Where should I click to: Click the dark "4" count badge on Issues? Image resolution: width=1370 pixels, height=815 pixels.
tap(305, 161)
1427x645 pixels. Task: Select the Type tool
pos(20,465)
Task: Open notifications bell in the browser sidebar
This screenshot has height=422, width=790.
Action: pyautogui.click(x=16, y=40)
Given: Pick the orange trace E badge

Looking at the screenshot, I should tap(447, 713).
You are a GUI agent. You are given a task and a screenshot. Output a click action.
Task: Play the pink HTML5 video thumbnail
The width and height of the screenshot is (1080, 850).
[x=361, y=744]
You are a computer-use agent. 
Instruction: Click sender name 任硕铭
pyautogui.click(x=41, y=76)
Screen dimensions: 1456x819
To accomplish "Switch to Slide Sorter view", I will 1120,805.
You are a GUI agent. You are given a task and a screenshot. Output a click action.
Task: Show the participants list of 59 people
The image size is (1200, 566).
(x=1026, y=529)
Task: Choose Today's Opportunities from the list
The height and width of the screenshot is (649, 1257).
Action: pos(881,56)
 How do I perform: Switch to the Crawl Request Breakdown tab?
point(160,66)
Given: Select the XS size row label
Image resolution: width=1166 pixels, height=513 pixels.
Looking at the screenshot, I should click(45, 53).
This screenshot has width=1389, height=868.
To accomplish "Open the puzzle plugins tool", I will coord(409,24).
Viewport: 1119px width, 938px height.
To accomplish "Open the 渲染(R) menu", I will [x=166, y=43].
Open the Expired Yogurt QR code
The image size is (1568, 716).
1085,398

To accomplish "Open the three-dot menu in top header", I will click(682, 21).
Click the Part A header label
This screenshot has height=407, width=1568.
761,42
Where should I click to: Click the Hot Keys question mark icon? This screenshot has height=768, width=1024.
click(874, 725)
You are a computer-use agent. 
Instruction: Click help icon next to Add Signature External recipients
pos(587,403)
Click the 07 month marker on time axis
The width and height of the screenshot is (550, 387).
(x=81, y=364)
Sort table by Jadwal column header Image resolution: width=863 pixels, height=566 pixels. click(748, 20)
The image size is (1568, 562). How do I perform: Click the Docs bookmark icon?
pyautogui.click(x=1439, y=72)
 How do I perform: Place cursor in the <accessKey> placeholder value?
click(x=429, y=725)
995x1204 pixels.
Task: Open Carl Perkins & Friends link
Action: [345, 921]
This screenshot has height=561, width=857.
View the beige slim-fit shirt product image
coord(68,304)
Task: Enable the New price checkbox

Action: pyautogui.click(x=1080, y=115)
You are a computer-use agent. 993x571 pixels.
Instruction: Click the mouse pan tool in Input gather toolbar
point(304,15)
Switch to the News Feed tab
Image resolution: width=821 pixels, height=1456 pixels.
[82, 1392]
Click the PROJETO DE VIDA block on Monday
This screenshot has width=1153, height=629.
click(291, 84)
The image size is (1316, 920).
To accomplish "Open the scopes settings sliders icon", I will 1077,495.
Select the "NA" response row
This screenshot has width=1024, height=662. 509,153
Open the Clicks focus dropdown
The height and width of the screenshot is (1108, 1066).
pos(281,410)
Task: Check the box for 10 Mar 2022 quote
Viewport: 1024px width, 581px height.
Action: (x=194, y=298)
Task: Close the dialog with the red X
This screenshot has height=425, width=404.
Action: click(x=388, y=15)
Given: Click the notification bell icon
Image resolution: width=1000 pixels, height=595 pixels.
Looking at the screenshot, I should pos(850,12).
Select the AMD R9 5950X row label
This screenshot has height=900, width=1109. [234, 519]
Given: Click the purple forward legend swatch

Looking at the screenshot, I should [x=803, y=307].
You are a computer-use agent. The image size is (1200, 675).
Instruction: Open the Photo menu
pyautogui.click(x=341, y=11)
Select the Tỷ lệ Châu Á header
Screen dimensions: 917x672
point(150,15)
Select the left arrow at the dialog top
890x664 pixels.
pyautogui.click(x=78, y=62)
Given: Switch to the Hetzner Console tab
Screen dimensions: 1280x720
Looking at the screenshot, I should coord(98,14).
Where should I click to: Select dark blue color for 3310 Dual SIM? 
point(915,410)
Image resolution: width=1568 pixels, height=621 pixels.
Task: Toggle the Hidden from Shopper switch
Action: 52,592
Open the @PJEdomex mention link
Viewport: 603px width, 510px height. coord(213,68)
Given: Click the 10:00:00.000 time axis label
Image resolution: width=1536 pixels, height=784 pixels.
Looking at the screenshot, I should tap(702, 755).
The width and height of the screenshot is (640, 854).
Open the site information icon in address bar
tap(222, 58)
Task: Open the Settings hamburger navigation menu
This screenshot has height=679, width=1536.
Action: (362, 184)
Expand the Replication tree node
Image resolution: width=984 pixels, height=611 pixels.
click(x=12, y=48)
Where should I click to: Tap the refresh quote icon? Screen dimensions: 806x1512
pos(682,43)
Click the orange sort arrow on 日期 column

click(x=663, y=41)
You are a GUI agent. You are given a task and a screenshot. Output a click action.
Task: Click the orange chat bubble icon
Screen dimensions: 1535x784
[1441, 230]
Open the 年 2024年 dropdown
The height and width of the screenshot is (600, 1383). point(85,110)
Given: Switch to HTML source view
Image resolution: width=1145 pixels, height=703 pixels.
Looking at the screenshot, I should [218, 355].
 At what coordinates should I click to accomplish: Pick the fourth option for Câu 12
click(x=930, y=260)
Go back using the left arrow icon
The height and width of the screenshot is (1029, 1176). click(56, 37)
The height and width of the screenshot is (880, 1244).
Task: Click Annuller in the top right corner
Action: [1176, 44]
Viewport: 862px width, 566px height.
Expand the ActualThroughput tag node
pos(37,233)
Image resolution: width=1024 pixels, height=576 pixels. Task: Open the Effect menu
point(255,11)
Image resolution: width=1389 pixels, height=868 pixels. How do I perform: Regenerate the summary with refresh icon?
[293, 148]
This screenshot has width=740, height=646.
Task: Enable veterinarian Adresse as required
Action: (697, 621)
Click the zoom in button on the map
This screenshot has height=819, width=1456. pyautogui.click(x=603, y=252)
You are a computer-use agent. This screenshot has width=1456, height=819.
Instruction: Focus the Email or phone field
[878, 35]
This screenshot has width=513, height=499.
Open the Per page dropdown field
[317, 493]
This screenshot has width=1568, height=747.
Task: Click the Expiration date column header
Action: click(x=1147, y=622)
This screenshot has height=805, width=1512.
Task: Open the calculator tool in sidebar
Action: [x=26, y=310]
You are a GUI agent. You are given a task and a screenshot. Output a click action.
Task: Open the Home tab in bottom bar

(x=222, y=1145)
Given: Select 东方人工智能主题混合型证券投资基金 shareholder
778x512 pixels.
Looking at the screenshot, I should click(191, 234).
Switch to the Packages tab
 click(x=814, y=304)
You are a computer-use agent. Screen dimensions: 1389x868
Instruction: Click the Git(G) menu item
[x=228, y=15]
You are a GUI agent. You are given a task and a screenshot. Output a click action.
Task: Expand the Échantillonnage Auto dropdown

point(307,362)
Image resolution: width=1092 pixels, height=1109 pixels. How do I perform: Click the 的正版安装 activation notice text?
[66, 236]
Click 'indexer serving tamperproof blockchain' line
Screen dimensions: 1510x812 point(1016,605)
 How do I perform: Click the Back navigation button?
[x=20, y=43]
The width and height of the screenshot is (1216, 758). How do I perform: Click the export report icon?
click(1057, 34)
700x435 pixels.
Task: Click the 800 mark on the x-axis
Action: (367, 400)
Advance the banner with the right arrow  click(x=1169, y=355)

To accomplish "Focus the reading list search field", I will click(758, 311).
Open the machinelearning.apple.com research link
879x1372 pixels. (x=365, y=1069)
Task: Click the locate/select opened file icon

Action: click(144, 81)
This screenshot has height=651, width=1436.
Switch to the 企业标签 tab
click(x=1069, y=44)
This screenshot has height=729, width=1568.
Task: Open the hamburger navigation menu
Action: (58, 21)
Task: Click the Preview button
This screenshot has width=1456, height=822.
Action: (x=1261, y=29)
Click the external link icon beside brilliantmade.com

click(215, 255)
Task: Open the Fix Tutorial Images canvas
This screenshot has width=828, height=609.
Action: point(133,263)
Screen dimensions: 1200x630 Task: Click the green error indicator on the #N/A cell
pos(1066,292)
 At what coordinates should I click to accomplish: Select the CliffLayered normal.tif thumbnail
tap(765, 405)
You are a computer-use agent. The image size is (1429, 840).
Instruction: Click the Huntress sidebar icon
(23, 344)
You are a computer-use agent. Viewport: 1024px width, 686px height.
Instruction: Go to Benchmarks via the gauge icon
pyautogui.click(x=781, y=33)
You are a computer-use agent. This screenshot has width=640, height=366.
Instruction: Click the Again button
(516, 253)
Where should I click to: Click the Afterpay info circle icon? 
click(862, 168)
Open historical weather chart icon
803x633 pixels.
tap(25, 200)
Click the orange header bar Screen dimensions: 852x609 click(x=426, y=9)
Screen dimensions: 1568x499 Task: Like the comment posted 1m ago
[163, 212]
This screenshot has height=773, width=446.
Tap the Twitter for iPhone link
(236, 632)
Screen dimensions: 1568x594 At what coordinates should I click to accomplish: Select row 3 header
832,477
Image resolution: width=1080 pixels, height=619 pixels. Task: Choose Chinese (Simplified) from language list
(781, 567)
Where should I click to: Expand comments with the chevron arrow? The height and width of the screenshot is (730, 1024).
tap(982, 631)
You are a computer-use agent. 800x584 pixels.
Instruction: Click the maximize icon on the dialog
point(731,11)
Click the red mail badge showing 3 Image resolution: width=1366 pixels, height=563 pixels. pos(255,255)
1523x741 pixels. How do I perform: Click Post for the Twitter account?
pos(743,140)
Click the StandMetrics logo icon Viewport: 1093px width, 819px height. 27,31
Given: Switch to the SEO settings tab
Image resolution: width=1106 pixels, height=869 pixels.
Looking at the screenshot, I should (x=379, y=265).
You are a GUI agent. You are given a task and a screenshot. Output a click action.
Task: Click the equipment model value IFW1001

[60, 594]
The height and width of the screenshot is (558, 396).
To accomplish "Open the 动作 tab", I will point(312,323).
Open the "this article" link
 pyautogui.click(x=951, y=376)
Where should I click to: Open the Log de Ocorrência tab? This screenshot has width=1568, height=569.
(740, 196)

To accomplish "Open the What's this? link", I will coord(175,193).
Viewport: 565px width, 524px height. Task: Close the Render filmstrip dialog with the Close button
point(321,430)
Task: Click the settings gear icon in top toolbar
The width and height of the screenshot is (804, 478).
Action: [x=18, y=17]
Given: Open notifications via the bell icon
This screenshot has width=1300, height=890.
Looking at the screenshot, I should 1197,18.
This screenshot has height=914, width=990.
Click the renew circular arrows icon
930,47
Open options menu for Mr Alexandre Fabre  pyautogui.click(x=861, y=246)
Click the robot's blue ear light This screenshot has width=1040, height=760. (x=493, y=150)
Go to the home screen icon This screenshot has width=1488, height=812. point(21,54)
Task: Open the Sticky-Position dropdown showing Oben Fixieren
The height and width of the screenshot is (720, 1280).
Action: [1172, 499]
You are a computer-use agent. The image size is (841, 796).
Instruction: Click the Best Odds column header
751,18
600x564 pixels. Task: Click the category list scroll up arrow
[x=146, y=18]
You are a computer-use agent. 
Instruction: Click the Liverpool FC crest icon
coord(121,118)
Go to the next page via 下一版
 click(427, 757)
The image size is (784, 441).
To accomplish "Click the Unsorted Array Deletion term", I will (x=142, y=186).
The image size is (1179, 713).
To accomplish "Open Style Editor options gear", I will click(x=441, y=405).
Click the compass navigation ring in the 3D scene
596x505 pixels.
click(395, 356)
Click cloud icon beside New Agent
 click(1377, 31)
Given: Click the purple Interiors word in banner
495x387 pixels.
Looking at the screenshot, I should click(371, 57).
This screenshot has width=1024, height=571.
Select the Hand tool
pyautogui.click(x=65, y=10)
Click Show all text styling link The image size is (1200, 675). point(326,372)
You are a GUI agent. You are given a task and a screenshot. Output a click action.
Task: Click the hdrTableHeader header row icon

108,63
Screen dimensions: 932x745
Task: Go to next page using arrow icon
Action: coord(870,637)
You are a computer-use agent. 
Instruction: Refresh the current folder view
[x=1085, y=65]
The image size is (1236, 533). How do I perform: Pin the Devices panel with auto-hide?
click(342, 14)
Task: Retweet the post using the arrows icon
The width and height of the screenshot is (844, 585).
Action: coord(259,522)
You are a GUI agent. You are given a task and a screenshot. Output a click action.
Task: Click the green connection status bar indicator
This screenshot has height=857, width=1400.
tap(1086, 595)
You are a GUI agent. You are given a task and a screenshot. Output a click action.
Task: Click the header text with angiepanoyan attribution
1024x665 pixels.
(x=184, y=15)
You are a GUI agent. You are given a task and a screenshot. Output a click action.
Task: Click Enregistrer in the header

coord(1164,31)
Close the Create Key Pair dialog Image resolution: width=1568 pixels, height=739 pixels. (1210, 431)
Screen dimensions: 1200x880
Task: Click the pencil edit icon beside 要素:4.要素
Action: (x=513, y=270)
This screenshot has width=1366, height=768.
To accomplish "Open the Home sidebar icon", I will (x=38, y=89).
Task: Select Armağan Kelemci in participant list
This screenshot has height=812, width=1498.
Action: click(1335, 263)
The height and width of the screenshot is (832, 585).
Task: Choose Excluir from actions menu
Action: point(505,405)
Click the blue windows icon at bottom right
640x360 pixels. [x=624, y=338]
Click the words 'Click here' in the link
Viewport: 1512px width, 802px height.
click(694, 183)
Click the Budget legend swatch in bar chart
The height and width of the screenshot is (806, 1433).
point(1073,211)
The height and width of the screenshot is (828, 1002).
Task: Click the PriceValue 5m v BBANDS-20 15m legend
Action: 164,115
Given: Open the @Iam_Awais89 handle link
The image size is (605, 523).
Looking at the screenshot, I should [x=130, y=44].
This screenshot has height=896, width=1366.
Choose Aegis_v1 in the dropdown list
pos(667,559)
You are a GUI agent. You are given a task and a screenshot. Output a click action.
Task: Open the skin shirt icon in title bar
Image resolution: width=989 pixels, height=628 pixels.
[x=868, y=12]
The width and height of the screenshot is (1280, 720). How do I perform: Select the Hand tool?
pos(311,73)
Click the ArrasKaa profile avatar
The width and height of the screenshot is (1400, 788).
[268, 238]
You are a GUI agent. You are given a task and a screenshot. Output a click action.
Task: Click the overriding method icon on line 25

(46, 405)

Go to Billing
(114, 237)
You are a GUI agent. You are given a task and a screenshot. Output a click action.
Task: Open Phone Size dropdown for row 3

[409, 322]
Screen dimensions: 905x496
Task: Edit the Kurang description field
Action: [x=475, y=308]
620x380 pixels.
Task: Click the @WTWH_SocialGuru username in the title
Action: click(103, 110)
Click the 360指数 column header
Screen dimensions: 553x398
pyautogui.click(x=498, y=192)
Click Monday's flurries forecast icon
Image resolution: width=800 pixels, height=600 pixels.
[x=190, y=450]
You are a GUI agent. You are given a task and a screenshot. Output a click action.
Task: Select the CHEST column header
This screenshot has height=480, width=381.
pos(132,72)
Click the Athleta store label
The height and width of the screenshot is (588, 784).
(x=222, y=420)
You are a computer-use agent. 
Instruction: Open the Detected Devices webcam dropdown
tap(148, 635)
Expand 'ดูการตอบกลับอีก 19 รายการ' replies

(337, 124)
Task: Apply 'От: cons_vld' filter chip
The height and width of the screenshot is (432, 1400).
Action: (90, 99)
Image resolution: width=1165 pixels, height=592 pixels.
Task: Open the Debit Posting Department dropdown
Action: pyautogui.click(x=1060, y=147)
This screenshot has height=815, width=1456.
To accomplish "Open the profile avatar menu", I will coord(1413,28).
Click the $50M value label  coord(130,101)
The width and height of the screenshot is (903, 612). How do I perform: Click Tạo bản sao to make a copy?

——

Task:
Give back the lines of the data exactly as they are written, from the first line through the line containing "Task: Play the pink HTML5 video thumbnail".

Result of the exercise:
Where should I click to: Click the dark "4" count badge on Issues? Image resolution: width=1370 pixels, height=815 pixels.
tap(305, 161)
1427x645 pixels. Task: Select the Type tool
pos(20,465)
Task: Open notifications bell in the browser sidebar
This screenshot has height=422, width=790.
Action: pyautogui.click(x=16, y=40)
Given: Pick the orange trace E badge

Looking at the screenshot, I should tap(447, 713).
You are a GUI agent. You are given a task and a screenshot. Output a click action.
Task: Play the pink HTML5 video thumbnail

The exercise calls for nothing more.